§ TASK DIRECTIONS
Report the tally of lines featuring the word "agent" in the entries below, without anything else.

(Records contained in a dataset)
────────
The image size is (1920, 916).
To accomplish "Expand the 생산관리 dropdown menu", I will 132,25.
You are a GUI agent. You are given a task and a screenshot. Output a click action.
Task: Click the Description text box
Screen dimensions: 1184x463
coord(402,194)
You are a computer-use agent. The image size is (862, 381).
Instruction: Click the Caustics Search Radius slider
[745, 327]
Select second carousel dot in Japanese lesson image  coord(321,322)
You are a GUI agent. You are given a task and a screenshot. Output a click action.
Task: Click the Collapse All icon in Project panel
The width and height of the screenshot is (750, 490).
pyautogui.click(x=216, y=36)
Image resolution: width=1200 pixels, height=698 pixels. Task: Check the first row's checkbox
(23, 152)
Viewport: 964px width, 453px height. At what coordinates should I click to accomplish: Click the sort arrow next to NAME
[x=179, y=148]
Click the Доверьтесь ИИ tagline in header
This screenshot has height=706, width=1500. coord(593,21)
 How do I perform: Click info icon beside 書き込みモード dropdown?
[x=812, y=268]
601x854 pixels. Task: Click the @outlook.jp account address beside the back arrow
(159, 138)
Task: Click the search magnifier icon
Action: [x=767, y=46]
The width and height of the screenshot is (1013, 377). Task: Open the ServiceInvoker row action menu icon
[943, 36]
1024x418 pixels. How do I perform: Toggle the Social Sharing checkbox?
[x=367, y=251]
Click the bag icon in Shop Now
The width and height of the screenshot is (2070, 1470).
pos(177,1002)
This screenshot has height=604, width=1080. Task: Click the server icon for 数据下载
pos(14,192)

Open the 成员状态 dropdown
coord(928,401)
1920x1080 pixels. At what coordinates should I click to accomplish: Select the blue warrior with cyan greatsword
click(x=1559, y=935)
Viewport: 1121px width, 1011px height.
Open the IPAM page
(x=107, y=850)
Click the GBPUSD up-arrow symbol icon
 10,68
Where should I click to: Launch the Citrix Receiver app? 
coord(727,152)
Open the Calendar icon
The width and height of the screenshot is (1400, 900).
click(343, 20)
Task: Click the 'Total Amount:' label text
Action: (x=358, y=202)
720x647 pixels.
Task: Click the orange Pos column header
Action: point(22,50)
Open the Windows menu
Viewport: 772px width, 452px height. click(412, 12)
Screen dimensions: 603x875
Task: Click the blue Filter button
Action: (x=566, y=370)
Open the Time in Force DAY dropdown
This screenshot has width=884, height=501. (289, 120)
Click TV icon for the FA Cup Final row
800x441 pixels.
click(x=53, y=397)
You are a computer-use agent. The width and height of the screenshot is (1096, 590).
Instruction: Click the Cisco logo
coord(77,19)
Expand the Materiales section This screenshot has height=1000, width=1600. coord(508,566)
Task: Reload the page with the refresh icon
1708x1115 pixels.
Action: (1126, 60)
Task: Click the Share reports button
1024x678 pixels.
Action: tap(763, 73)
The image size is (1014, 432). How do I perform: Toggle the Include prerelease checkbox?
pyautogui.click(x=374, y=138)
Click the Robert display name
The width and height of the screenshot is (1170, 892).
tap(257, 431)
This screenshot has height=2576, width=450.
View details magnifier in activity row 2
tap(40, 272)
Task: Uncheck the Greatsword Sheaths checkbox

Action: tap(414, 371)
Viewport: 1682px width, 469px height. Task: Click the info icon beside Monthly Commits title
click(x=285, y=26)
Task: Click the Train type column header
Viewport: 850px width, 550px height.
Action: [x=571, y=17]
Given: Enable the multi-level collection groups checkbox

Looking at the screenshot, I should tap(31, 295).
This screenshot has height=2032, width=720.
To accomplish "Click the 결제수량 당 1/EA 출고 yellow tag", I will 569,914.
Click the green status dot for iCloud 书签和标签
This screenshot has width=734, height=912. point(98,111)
────────
§ TASK OUTPUT
4